Work to do ::
Continue the text about the 1934 short film The Spectacle Maker, picking up after its last sentence.

Document extract ::
- Film Poster
- Directed by: John Farrow
- Screenplay by: John Farrow
- Based on: The Magic Glasses 1913 story by Frank Harris
- Starring: Christian Rub
- Cinematography: Ray Rennahan
- Music by: Herbert Stothart
- Production company: Metro-Goldwyn-Mayer
- Distributed by: Metro-Goldwyn-Mayer
- Release date: 1934;
- Running time: 21 minutes
- Country: United States
- Language: English

= The Spectacle Maker =

The Spectacle Maker is a 1934 short film directed by John Farrow and starring Christian Rub. It was Farrow's directorial debut. It was filmed in full three-strip Technicolor.

Collected data ::
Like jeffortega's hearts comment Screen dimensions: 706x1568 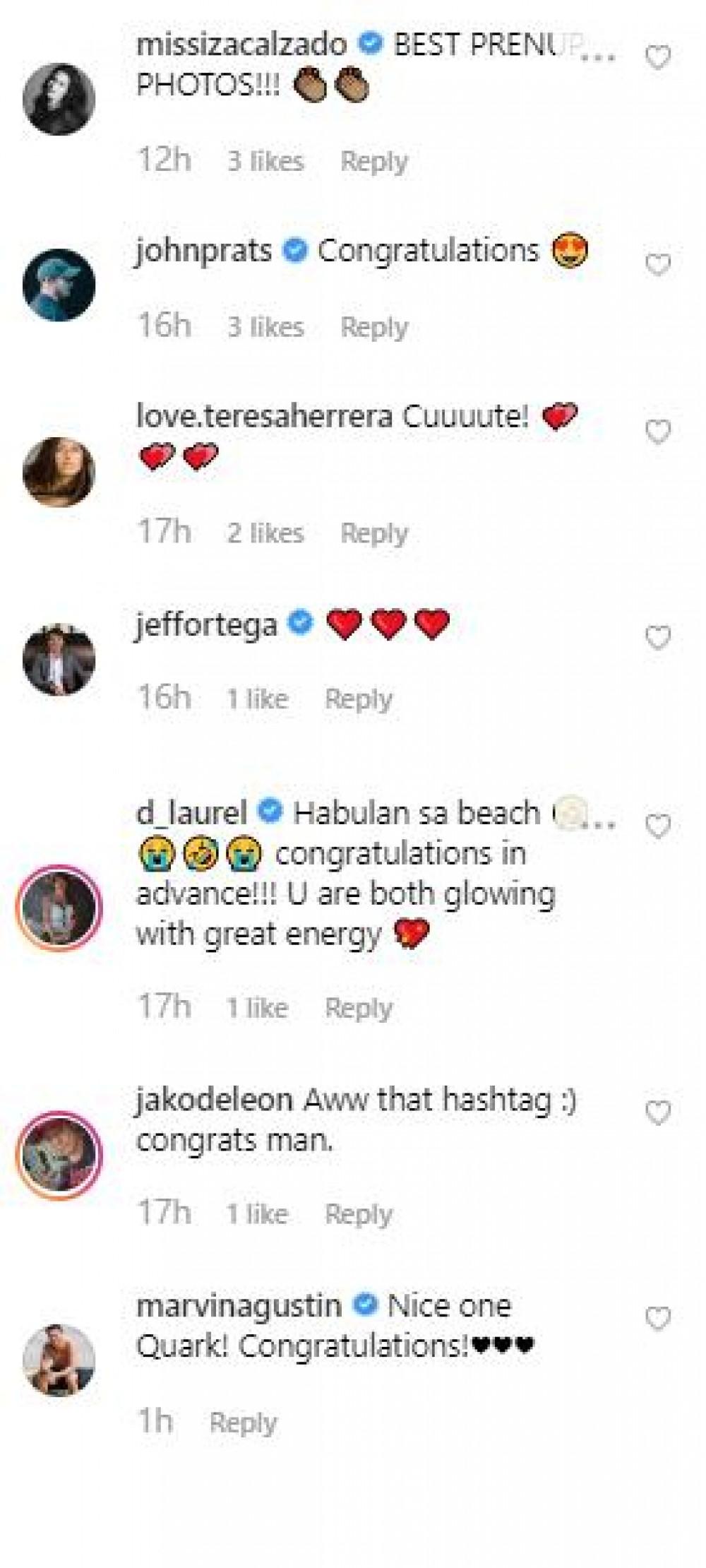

Answer to the exercise ::
==Plot summary==
Once upon a time, Peter, a lame boy who requires a crutch to walk, dreams of being able to dance like all the other children. His grandfather, Hans Schmidt, the village's spectacle maker, is presented with an opportunity by a mysterious man who walks into his shop: make a lens that when looked through makes everything and everyone appear beautiful, in return for his shop being filled with gold. Hans wants to oblige if only to be able to fix Peter's leg, but first Hans has to learn what beauty actually is. In consulting with the wisest source he knows, Hans is able to produce such a lens which makes everything and everyone on the surface appear beautiful on the surface, and in return he is showered with gold. Another mysterious man comes forth explaining to Hans that the spectacle is deceitful in hiding the ugliness that hides underneath, and that he should produce a lens that should bring forth the truth to the surface. Hans, once again going through the process, does produce such a lens, however at the possible expense to his life as it does expose the ugliness of the souls of some important people, namely the Duke and Duchess. In the end, the truth, in its power, may set them all free.

==Cast==
- Christian Rub as Hans Schmitt
- Douglas Scott as Peter
- Nora Cecil as Duchess
- Harvey Clark as The Grand Duke
- Cora Sue Collins as The Little Princess
- Nigel De Brulier as The Man in Black
- Sumner Getchell as Lens Buyer
- Angelo Rossitto as Court Jester (uncredited)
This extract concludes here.